Amor a nuestros semejantes, amor a nuestros padres y antepasados, amor a Pachamama, principio femenino material y a Wiracocha, el principio masculino, las energías del Universo.

Así como la vida resulta de la cópula amorosa entre energía y materia, Wiracocha y Pachamama, el amor en el Kay Pacha, aquí y ahora, se demuestra cocinando con respeto, ya que la alimentación es el acto de prolongar la vida.

Cocinar es la alquimia en el acto mágico de regenerar la vitalidad con manjares plenos de su valor natural.

                      

¿Qué evitamos?

Aceite, porque contamina el agua, la tierra y nuestro propio templo, el cuerpo.

Glutamato monosódico, que encontramos en cubitos, sopas de sobre, ajinomoto y snacks, fue prohibido en los años 70 acusado de causar cáncer.

Ajo y cebolla, durante siglos empleados como antibióticos y disimuladores de carnes corrompidas, en tierras otrora hermanas entre sí, atacadas por guerra, hambre y peste, hasta olvidar el valor del vivir en paz.

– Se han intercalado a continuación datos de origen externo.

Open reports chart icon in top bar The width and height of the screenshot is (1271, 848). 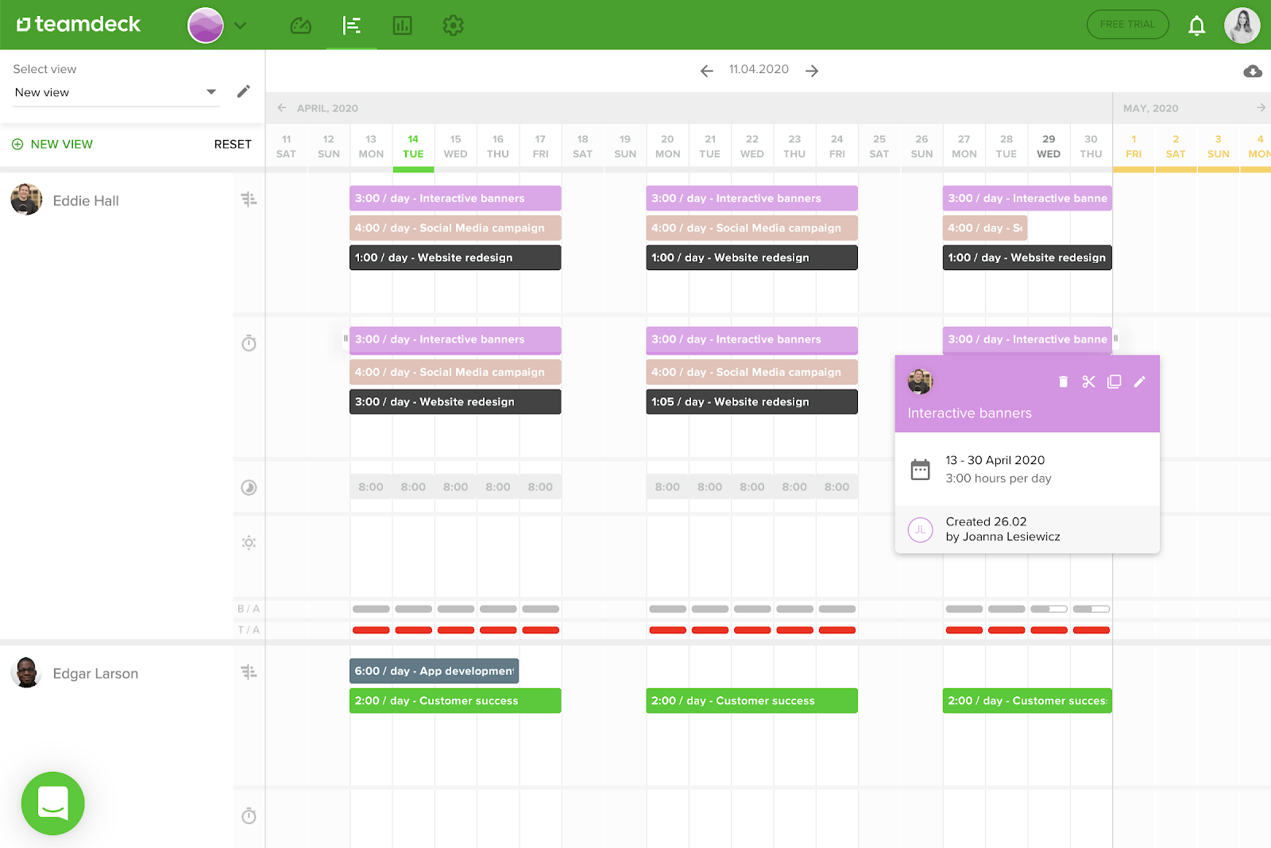403,25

Pimienta y ají matan la sensibilidad de las papilas gustativas e inflaman el hígado.

El ají es la planta urticante para el ritual de la guerra. América se desangraba por luchas fraticidas desde tres siglos antes de la conquista. Durante la guerra desatada por los aztecas en el norte y la invasión inka en el sur, se propagó el uso de ají en las comidas. Irritar el hígado, centro de la cólera, enceguece física y mentalmente, induciendo a matar a los propios hermanos, porque la guerra no es otra cosa.

¿Picante quieres? Rocoto tienes. Fuerte y sabroso, el rocoto elimina parásitos y cura úlceras, en armonioso dúo con otra planta mágica, la muña, que usamos en Sonccollay como antibiótico natural para los turistas que enferman, no por el agua, purísima en las alturas de nuestro Perú, sino por la comida preparada con aceite rancio y una ristra de condimentos venenosos.

TODOS necesitamos respetar la vida. Es criminal envenenar a las personas con hormonas, transgénicos y agroquímicos contenidos en la comida. ¿Cómo llamar a quien mata a su propia madre? Envenenar a la tierra y a las personas es el mismo crimen.

 

¿Qué empleamos?

Sal, hierbas aromáticas… y cariño.

Celebramos que haya varios restaurantes intentando emplear el ingrediente que sólo puede salir del corazón, y es el más importante. Gracias a ellos por mencionar el cariño, en reconocimiento público a nuestra labor.

Las carnes y vegetales producidas en el Perú por las comunidades altoandinas, y las que nos abastecen las tribus que preservan el Paraíso Terrenal, nuestros hermanos de la selva, son por completo naturales. Es lo que usamos en Sonccollay.

En las alturas, en algunos campos de la costa y en la selva, el aire está limpio. El Sol ilumina, genera fotosíntesis y su calor endulza los alimentos y hace brotar los sabores.  El agua de manantiales y deshielos es purísima. El frío seco de la sierra concentra los sabores al cerrar los poros de plantas y animales.

Cuchara de palo y los dedos para comer te llevan al disfrute máximo, sin la sensación inconsciente de peligro al comer con tenedor.

Piedra volcánica, ollas de barro y vajilla de cerámica nos armonizan con Pachamama y Wiracocha..

Ceniza y jabón de pepita de algodón para limpiar ollas, vajilla y las manos, son lo natural.